§ **Exercise**
In the entries below, repeat only the lines between those holding "The image size is (1533, 688)." and "1280x720 pixels.", inclusive. Leave pictures out.
====
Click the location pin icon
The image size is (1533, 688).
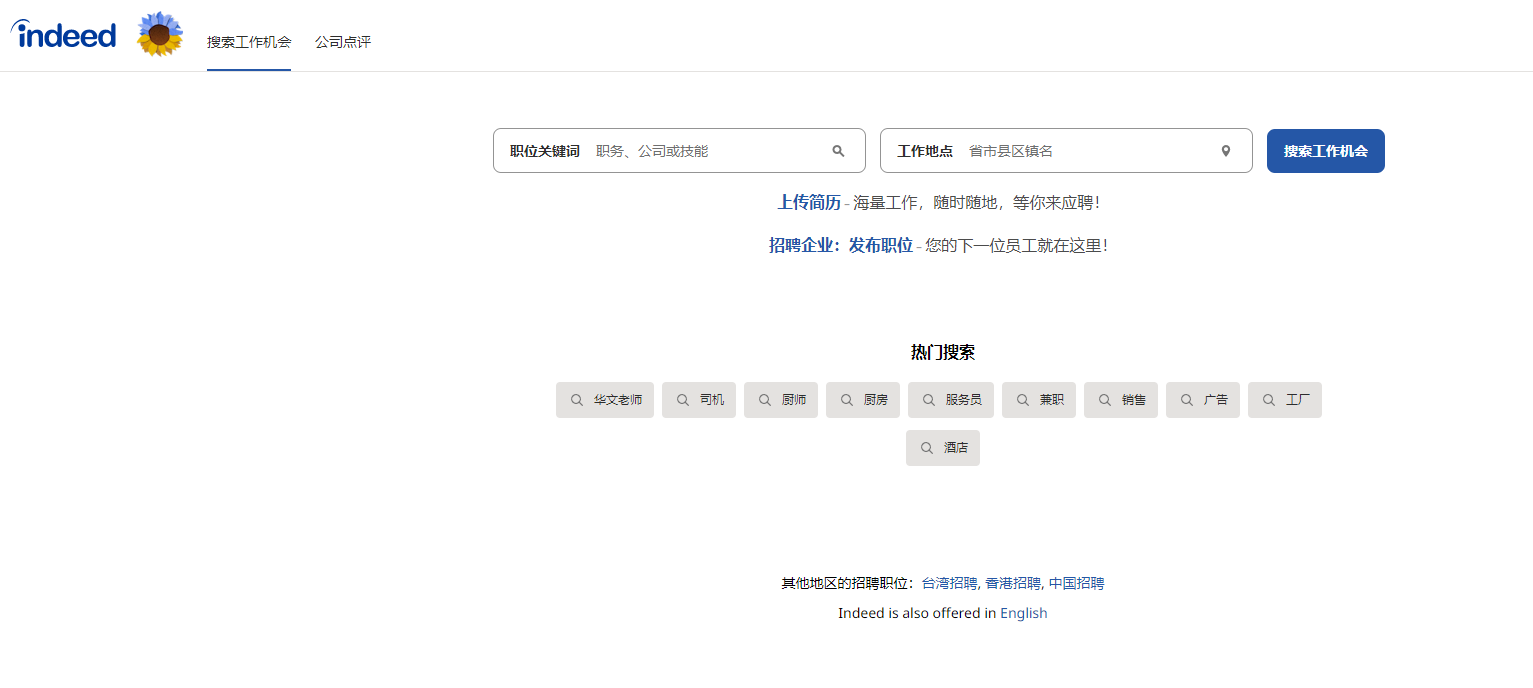1225,151
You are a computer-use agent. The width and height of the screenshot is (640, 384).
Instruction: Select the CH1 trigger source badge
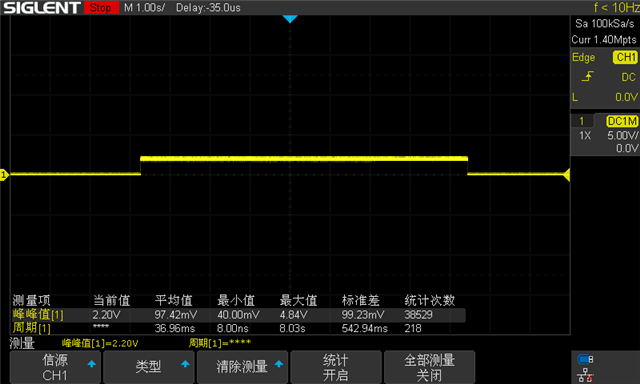(625, 57)
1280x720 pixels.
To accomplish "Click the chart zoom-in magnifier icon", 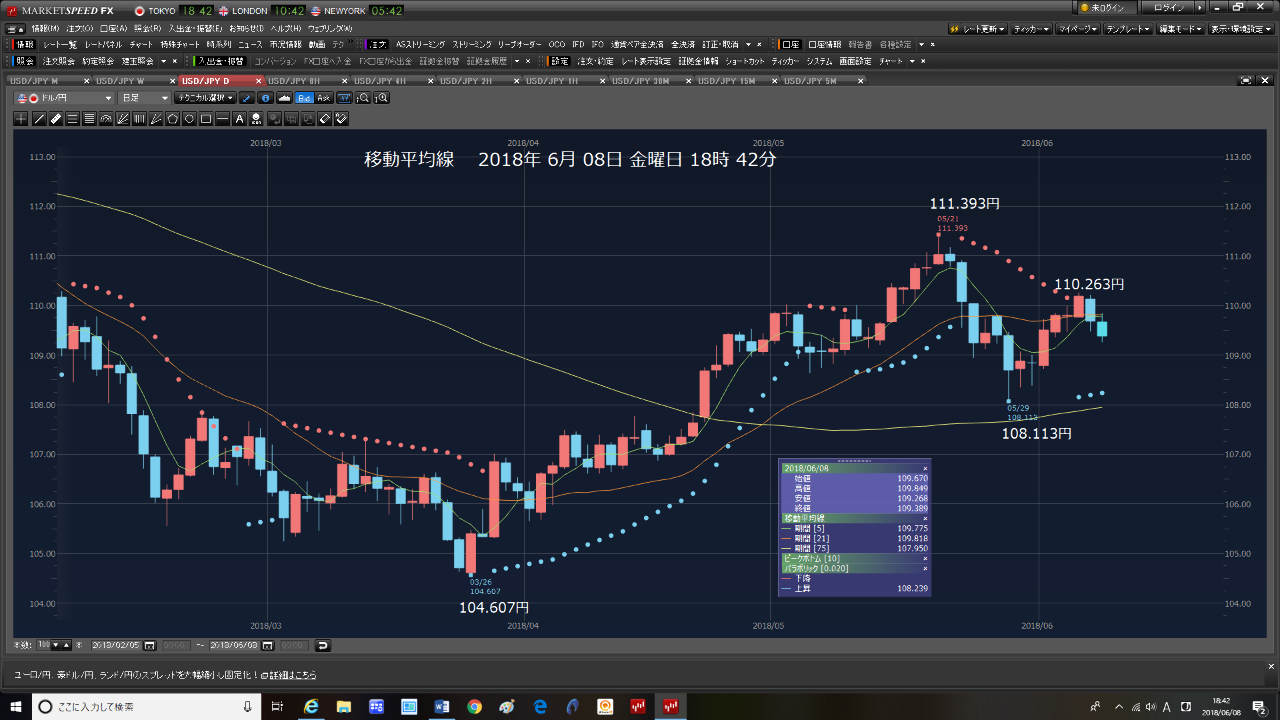I will [x=381, y=98].
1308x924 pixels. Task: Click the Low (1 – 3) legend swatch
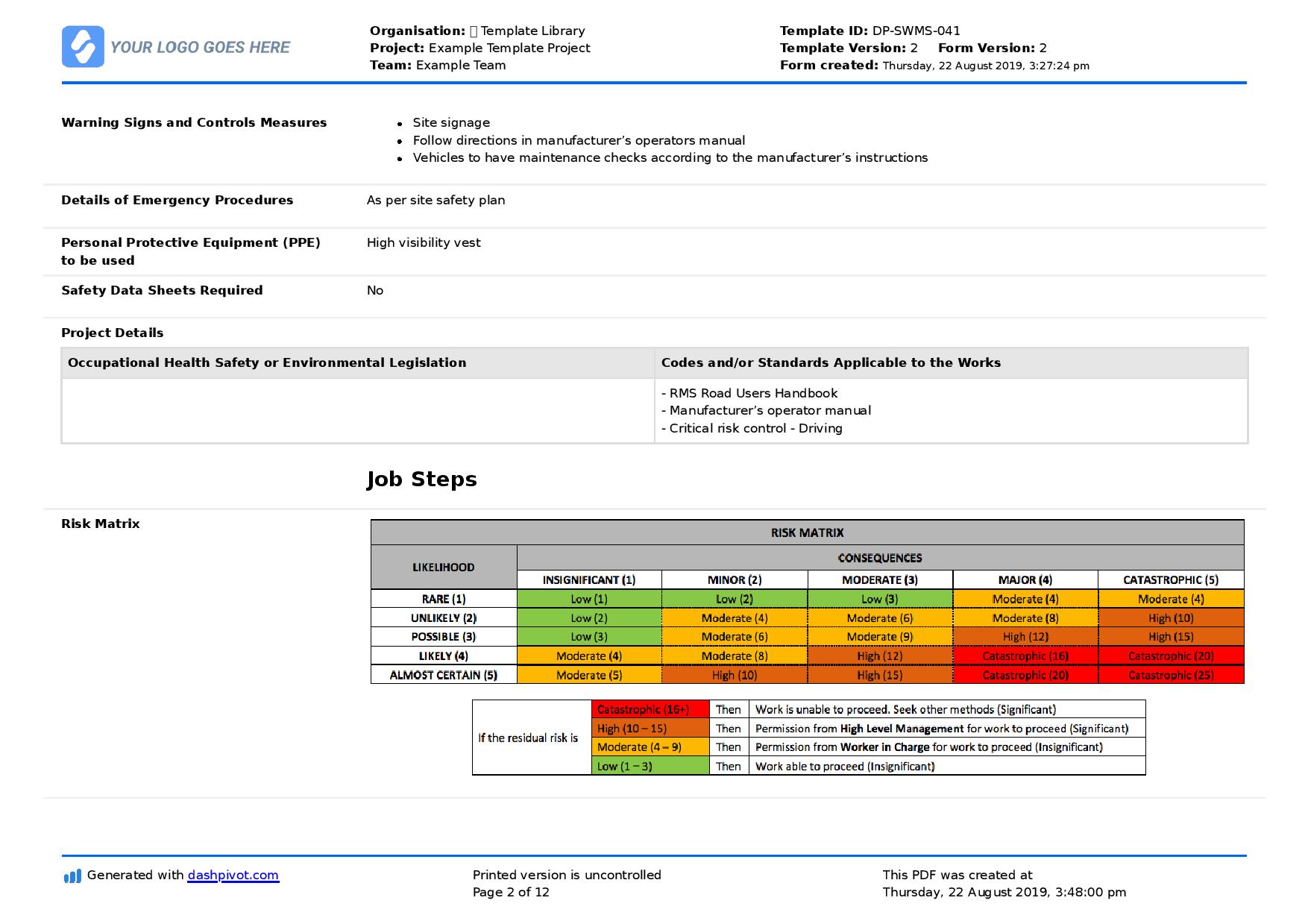[x=650, y=766]
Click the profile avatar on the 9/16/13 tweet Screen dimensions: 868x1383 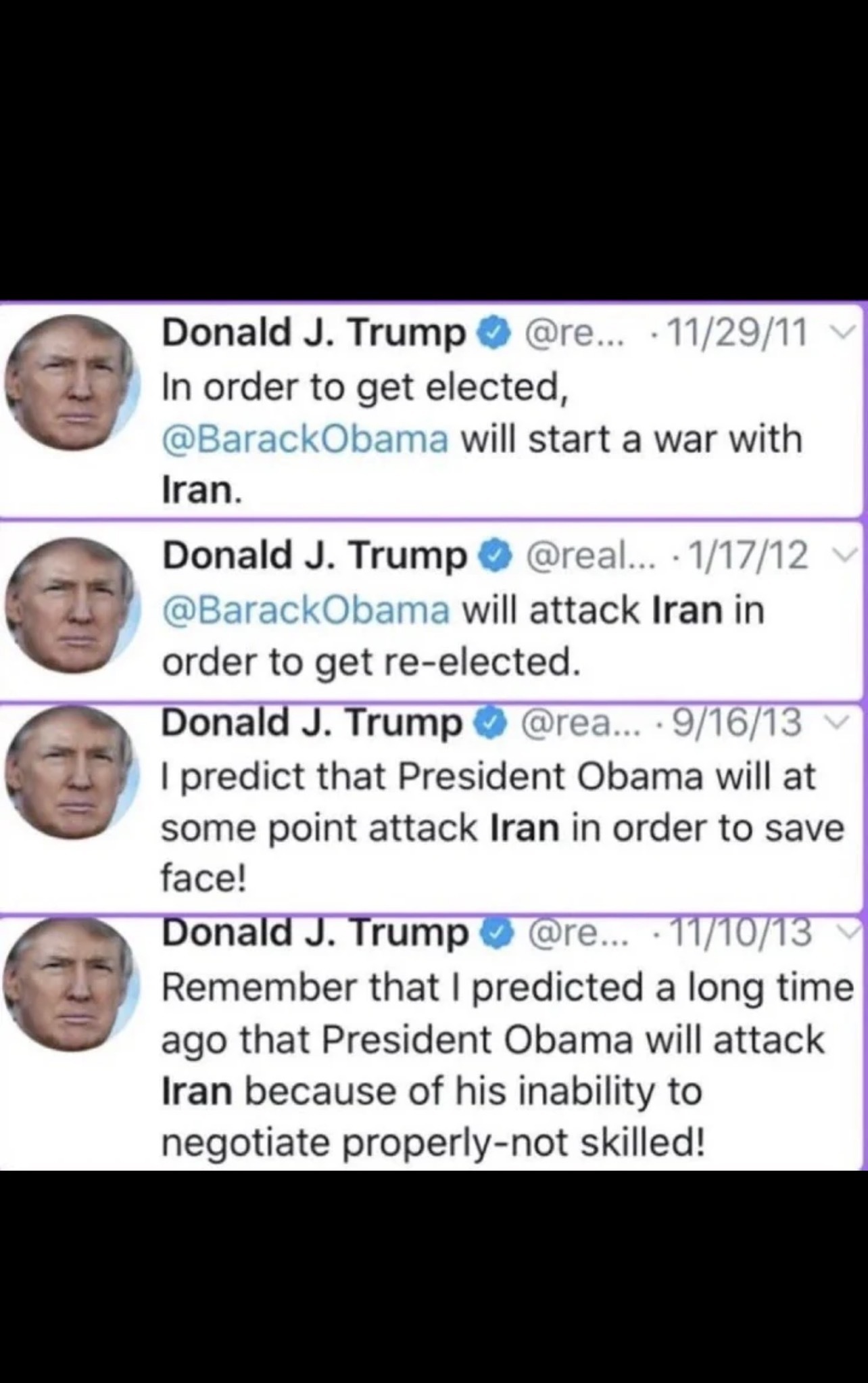tap(72, 772)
====
§ **Task output**
The image size is (1533, 688).
1225,151
You are a computer-use agent. The width and height of the screenshot is (640, 384).
Instruction: Select the CH1 trigger source badge
(625, 57)
1280x720 pixels.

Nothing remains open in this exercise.